*** Opening of EXERCISE PASSAGE ***
America's vanishing workforce

Source: Politico | May 14, 2021 | Megan Cassella and Rebecca Rainey

There were a record 8.1 million job openings available going into April.

Federal and state officials, who spent the last year trying to keep Americans safe in their homes during the pandemic, are suddenly grappling with the opposite problem: how to lure them back to work.

At least 14 states, including North Dakota, Alabama and South Carolina, have moved to cut off enhanced federal jobless benefits that were supposed to last until September. Florida is among roughly 30 states reinstating a requirement that the unemployed prove they are looking for work to receive state benefits. Montana is offering return-to-work bonuses to unemployment recipients who accept a job offer. Amazon, McDonald’s and Chipotle are hiking wages, as is Tyson Foods, which will also start allowing more flexible work schedules.

And President Joe Biden is emphasizing the need for workers to accept new job offers even as the factors that have been keeping them on the sidelines — scarce childcare options, elevated health concerns and generous federal unemployment aid — remain in place.

“It’s time to get back to work,” Idaho Republican Gov. Brad Little said Tuesday while announcing that his state would be ending federal unemployment benefits. “We do not want people on unemployment. We want people working. A strong economy cannot exist without workers returning to a job.”
*** Close of EXERCISE PASSAGE ***
*** Opening of INFORMATION ***
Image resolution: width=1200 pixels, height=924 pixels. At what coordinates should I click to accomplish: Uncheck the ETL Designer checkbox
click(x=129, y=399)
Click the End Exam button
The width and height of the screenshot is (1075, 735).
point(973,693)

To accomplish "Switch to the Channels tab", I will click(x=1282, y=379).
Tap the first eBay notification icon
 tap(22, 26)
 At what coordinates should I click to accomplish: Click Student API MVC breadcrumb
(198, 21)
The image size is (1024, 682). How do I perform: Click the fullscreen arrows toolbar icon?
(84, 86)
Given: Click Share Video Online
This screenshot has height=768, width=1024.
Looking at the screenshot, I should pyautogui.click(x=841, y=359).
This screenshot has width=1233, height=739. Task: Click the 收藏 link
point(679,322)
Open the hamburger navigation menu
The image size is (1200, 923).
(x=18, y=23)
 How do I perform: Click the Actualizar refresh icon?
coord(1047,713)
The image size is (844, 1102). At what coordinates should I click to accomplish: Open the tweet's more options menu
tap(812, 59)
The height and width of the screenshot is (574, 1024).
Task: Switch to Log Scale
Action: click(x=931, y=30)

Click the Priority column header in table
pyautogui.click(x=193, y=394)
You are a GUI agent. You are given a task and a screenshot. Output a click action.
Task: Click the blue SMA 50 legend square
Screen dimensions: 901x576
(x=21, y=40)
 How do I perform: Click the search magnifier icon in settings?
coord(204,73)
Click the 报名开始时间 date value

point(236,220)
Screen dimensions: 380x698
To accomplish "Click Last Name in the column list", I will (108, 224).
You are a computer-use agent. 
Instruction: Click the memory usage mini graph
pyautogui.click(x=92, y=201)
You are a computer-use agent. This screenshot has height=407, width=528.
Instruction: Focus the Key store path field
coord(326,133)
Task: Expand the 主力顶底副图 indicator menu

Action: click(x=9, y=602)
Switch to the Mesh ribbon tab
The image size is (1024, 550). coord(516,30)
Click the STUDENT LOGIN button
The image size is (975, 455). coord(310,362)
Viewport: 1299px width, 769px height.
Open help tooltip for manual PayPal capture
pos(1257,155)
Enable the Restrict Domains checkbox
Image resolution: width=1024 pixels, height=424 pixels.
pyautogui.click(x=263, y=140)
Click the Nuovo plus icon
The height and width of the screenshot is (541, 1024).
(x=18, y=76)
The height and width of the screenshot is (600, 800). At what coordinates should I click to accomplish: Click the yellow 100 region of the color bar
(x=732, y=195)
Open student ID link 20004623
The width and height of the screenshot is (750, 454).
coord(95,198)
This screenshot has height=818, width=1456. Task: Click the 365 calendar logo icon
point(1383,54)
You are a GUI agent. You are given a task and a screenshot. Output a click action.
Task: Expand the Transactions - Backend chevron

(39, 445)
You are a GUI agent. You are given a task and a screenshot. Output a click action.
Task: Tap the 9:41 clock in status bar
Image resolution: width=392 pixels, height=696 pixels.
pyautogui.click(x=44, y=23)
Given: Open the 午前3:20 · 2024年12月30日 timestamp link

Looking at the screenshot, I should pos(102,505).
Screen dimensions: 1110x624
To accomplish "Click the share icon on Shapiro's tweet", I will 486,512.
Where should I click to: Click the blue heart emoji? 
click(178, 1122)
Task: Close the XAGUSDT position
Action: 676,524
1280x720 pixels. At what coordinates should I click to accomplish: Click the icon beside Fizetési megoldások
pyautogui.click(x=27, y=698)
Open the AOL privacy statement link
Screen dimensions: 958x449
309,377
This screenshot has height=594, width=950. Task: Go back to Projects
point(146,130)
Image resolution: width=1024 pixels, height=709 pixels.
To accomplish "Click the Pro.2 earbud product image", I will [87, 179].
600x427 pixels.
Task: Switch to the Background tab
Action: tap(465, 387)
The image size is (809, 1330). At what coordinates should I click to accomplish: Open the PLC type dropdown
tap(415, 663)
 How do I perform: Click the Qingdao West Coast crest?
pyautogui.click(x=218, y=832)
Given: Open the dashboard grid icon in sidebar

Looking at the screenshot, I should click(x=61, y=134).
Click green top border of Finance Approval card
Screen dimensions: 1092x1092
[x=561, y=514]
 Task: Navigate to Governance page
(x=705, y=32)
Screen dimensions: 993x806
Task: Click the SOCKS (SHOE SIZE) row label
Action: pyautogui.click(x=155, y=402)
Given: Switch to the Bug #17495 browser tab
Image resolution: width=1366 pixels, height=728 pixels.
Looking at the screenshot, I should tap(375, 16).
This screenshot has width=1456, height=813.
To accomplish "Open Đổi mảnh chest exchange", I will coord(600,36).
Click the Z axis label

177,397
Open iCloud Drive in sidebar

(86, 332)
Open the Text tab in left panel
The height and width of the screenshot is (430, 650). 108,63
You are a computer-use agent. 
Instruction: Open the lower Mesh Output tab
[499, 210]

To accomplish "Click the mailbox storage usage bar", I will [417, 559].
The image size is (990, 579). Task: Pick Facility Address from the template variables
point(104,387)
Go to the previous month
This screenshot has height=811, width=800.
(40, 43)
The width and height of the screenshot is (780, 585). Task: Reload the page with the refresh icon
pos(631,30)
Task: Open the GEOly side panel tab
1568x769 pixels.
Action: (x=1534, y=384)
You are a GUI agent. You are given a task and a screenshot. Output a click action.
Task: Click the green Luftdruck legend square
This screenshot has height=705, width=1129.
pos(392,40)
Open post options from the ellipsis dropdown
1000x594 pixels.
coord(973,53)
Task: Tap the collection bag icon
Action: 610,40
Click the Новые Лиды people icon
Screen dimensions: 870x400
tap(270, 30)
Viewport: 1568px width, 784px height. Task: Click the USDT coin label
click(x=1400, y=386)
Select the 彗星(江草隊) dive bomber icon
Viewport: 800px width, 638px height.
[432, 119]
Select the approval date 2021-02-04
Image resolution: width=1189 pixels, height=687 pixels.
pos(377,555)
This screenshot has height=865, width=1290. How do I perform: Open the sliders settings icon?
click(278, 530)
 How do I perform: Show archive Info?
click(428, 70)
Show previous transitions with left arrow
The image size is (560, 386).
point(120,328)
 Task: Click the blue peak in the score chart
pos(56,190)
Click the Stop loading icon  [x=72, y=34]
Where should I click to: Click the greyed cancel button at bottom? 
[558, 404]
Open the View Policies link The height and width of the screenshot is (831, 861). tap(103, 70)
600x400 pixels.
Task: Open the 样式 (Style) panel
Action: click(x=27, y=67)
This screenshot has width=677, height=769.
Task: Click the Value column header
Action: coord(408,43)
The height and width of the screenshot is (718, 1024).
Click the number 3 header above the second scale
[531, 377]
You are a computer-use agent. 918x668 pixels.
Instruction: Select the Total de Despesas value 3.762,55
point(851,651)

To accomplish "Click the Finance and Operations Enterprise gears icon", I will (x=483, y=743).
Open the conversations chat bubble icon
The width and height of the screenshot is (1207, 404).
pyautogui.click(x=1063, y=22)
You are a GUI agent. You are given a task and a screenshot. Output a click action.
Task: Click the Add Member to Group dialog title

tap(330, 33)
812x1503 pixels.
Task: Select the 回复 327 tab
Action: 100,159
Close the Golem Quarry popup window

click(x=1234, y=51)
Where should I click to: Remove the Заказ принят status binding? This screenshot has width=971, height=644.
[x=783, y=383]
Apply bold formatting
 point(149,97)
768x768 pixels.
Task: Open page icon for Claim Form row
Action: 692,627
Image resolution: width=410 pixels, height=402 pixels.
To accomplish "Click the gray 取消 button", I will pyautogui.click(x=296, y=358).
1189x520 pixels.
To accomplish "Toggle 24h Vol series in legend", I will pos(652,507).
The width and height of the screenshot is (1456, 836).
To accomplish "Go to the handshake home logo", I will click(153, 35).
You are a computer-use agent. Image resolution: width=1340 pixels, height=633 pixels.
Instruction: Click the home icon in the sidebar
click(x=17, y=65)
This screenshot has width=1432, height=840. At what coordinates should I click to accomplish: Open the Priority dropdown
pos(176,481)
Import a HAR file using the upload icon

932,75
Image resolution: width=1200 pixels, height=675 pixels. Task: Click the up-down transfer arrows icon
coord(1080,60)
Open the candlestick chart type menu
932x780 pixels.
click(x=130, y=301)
*** Close of INFORMATION ***
**WORK INSTRUCTIONS:**
**a.** Reproduce verbatim the stretch of the article on America's vanishing workforce from "There were a" through "back to work.".
**b.** List every company that the article on America's vanishing workforce names as raising wages.
The material placed after the article on America's vanishing workforce is separate from the article.

**ANSWER SET:**
**a.**
There were a record 8.1 million job openings available going into April.

Federal and state officials, who spent the last year trying to keep Americans safe in their homes during the pandemic, are suddenly grappling with the opposite problem: how to lure them back to work.

**b.** Amazon, McDonald’s, Chipotle, Tyson Foods